• [Opdrachten]
1. Geef voor elke bewering hieronder aan of die klopt met de lezing uit Genesis, met ja of nee en de beslissende woorden uit de lezing letterlijk geciteerd: (a) De mens heeft zich verborgen omdat hij bang was. (b) De vrouw zegt dat de mens haar van de boom heeft gegeven. (c) De slang wordt door Jahwe God vervloekt.
2. Beantwoord met behulp van de lezing uit Genesis de vraag welke naam de mens aan zijn vrouw gaf.

Adventsoverweging vrijdag 8 december 2023
Eerste lezing: Genesis 3, 9 – 15. 20
Maar Jahwe God riep de mens en vroeg hem: “Waar zijt gij?” Hij antwoordde: “Ik hoorde uw donder in de tuin, en toen werd ik bang, omdat ik naakt ben; daarom heb ik mij verborgen.” Maar Hij zei: “Wie heeft u verteld dat gij naakt zijt? Hebt ge soms gegeten van de boom die ik u verboden heb?” De mens antwoordde: “De vrouw die Gij mij als gezellin gegeven hebt, zij heeft mij van die boom gegeven, en toen heb ik gegeten.” Daarop vroeg Jahwe God aan de vrouw: “Hoe hebt gij dat kunnen doen?” De vrouw zei: “De slang heeft mij verleid, en toen heb ik gegeten.” Jahwe God zei toen tot de slang: “Omdat gij dit gedaan hebt, zijt gij vervloekt, onder alle tamme dieren en onder alle wilde beesten! Op uw buik zult ge kruipen en stof zult ge vreten alle dagen van uw leven! Vijandschap sticht ik tussen u en de vrouw, tussen uw kroost en het hare. Het zal uw kop bedreigen, en gij zijn hiel.” De mens noemde zijn vrouw Eva, want zij is de moeder geworden van alle levenden.

• [Materiaal]
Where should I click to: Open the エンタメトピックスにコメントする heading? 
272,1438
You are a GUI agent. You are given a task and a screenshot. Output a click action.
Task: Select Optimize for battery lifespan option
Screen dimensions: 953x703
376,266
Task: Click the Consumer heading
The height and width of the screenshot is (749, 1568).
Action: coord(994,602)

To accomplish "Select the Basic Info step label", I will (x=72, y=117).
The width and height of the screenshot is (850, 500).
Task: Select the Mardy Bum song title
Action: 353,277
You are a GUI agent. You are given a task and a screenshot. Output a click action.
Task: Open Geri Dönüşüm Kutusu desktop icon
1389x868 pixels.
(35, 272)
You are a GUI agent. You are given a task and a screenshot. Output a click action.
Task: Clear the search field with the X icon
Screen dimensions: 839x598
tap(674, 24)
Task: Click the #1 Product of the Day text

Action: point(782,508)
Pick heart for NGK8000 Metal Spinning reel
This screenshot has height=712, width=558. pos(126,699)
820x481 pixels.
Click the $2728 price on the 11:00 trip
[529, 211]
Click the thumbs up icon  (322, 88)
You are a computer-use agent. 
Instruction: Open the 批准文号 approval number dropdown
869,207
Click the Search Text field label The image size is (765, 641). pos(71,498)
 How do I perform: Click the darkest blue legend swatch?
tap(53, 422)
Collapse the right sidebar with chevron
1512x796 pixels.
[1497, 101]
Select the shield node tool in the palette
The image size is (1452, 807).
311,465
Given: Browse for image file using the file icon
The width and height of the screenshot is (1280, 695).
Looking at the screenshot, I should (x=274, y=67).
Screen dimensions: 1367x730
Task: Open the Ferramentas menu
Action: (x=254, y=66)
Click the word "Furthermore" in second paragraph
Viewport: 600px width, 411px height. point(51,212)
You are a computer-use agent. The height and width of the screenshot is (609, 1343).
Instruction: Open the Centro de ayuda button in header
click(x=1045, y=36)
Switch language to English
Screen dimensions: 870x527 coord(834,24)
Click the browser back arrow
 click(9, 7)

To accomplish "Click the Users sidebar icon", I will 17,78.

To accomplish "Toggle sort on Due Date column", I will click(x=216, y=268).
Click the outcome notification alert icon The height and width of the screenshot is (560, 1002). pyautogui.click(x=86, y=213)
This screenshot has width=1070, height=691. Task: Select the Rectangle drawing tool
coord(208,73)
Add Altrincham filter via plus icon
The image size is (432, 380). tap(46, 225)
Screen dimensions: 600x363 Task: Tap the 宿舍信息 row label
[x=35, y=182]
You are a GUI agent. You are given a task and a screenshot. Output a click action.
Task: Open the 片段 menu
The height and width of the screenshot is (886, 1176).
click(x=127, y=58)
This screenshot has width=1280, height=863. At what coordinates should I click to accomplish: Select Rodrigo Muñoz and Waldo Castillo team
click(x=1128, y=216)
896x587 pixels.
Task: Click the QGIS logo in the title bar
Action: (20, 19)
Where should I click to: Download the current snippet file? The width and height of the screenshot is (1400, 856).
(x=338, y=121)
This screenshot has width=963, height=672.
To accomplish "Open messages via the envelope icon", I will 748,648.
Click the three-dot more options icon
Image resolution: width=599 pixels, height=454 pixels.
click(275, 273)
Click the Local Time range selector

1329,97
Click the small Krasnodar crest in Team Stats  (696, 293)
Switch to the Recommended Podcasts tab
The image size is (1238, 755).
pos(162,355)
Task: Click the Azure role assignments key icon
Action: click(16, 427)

• [Antwoorden]
1.
(a) Ja: "toen werd ik bang, omdat ik naakt ben; daarom heb ik mij verborgen."
(b) Nee: "De slang heeft mij verleid, en toen heb ik gegeten."
(c) Ja: "Omdat gij dit gedaan hebt, zijt gij vervloekt"

2. De mens noemde zijn vrouw Eva.